Drafting a Contract
4 Quick Tips
1. Have Your Client Prepare the Outline
One helpful hint that can help you when you begin to draft a contract, is have the client help you with the outline of the document. This will allow you to cover everything that your client wishes to address as well as ensure they understand exactly what and how they are wording their document. Not only will it help to understand exactly what your client wishes to get out of the contract, but you also have the chance to go in depth with them about any caveats that may result from the contract.
2. Be Clear
Ambiguity has been the cause of death for many contracts throughout history. To avoid that fate, it’s incredibly important that the language you use in your contract is—above all else—clear. Avoid ambiguous terms and flowery language. Many experienced transactional attorneys I’ve spoken with recommend that your contract be clear enough that a layperson will understand the terms of the deal. In this case, it’s good to think like an attorney but not sound like one.

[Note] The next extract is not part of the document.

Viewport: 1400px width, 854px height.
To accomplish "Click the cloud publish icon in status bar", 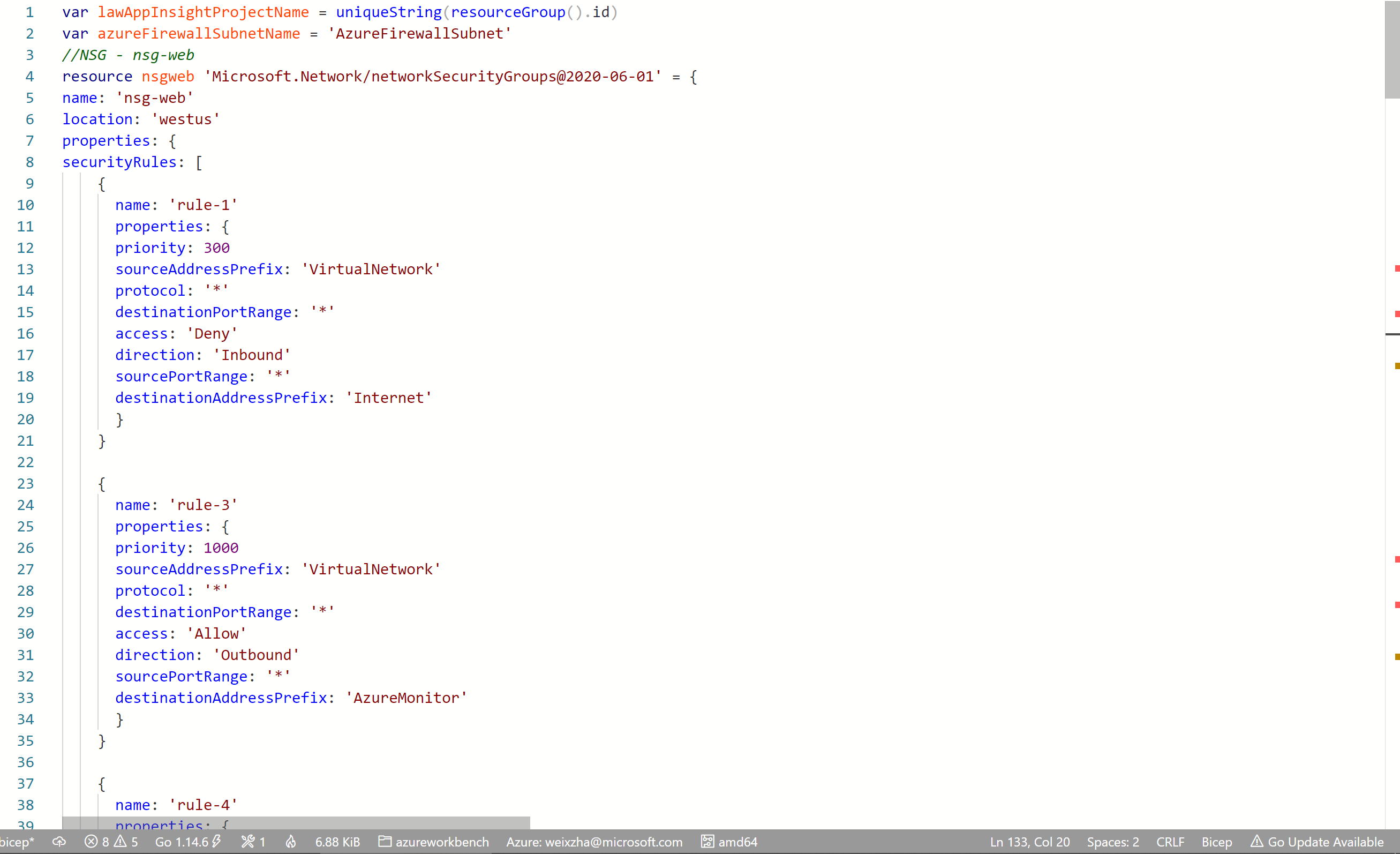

Similarly, you should be clear in your use and placement of conjunctions (i.e. “and,” “or,” and “but”) and modifiers (i.e. “actively,” “knowingly,” and so forth). For example, if a contract states that a party is required to “actively market and sell” a product, it’s not entirely clear whether the party must be actively selling the product throughout the term of the contract, or if a plan to sell in the future would be acceptable so long as the party was actively marketing the product from the start. If both were required, the contract should state that the party is required to “actively promote and actively sell” the product. Conversely, if only active marketing—and not active selling—is required, the contract would be better written in reverse (i.e. “sell and actively market”) so that it’s clear that the modifier only applies to the final term. – Source
3. Be Consistent
After you have purposefully defined a term such as “buyer” or “user” be sure to keep with the same intended usage and definition of the word, and also to ensure you continue to refer to the party by their aforementioned title in order to make sure each party fully understands the document.
4. Include Recitals
Recitals typically appear at the beginning of a contract, and provide context for the agreement. They often begin with the word “whereas” (i.e. Whereas, Buyer seeks to purchase real property from Seller…”). Although the recitals aren’t required, they provide enough background that an outside party (such as a judge or jury) can quickly understand the parties’ intent.